The robust repair of large wounds and tissue defects relies on blood flow. This vascularization is the major challenge faced by tissue engineering on the path to forming thick, implantable tissue constructs. Without this vasculature, oxygen and nutrients cannot reach the cells located far from host blood vessels. To make viable constructs, tissue engineering takes advantage of the mechanical properties of synthetic materials, while combining them with extracellular matrix proteins to create a natural environment for the tissue- specific cells. Tropoelastin, the precursor of the elastin, is the extracellular matrix protein responsible for elasticity in diverse tissues, including robust blood vessels.
Tropoelastin contributes two distinct functions: a physical role in elasticity and an emerging substantial role in the biology of repairing tissue.
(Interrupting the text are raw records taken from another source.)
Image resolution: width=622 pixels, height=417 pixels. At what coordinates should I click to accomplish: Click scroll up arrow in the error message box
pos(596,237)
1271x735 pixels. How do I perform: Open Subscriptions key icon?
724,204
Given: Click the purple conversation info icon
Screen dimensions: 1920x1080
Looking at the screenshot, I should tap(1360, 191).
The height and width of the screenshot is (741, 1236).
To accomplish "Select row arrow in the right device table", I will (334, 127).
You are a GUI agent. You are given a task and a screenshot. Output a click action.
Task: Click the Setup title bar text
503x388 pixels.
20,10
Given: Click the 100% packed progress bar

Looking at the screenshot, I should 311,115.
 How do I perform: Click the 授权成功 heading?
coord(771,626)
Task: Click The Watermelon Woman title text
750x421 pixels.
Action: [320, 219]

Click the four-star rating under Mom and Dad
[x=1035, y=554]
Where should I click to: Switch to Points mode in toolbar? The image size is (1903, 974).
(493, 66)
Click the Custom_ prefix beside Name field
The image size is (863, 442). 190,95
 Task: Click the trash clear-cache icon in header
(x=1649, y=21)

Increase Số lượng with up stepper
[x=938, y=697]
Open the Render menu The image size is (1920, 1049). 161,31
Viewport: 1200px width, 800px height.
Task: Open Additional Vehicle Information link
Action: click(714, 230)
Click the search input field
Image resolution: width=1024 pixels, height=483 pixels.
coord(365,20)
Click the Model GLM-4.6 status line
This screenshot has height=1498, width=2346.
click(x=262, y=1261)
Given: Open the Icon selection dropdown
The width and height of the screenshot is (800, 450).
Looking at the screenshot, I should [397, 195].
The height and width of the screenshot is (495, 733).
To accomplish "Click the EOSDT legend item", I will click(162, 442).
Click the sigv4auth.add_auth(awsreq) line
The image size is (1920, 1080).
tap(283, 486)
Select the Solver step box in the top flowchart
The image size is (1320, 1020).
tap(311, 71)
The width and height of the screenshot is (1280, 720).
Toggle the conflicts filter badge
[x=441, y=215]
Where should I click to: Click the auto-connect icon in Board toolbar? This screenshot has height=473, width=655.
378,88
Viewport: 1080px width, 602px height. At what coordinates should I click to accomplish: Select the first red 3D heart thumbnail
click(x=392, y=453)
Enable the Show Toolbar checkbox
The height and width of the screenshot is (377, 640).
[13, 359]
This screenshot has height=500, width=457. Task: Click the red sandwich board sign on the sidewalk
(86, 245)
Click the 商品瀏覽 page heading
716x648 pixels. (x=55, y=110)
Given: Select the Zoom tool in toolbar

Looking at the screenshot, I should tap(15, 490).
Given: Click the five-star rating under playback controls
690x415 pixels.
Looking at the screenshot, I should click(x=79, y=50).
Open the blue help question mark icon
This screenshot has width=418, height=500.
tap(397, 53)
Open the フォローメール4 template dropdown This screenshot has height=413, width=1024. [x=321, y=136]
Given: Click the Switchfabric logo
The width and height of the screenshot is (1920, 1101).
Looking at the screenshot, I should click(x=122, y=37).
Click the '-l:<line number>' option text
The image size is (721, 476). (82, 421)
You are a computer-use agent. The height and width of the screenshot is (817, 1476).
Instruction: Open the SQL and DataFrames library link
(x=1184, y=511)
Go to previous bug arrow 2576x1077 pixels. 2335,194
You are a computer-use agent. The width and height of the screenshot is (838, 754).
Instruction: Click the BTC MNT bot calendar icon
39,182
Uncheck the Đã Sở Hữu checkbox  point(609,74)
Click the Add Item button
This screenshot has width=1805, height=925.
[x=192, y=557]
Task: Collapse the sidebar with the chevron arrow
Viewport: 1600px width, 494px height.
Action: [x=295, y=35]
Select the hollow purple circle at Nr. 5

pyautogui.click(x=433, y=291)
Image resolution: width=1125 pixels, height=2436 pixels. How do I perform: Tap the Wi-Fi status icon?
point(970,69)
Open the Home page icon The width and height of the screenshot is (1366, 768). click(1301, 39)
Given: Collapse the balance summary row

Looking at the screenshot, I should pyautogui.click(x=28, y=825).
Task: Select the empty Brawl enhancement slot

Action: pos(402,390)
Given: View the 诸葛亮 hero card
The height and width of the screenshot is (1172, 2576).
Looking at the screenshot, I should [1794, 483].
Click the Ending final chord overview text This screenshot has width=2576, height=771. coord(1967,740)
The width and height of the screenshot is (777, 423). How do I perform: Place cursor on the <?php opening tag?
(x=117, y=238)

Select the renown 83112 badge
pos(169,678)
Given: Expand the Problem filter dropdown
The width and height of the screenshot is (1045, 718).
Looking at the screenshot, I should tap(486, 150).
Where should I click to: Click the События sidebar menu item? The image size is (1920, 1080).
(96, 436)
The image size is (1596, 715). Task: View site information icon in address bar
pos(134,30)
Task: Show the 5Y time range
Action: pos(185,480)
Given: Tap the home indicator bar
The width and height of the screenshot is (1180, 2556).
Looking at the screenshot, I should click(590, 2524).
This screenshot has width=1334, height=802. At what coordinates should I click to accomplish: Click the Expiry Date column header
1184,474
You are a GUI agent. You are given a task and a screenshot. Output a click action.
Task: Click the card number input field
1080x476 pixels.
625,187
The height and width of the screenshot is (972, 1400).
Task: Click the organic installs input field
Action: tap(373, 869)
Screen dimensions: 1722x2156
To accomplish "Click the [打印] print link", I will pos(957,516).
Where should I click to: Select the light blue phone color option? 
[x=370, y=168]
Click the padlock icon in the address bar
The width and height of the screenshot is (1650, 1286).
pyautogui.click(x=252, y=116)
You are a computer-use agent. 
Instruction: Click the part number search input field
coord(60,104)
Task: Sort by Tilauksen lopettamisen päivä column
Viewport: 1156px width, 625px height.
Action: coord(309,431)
The emerging model from a range of our other collaborative in vivo studies is that tropoelastin encodes direct biological effects and has the versatility to promote tissue repair. We found that tropoelastin substantially improves healing by halving the time to repair full-thickness wounds in mice and pigs; tropoelastin elicits this response with early stage neo-angiogenesis, recruitment of mesenchymal stem cells and fibroblasts with enhanced repair in two weeks consistently in these small and large animals. We discovered that tropoelastin tightly controls vascular smooth muscle cell proliferation in neovessels following mouse implantation and sheep carotid interposition surgery. This potency is marked by the concerted appearance of blood vessels, neodermis and other tissues that work together to accelerate skin repair.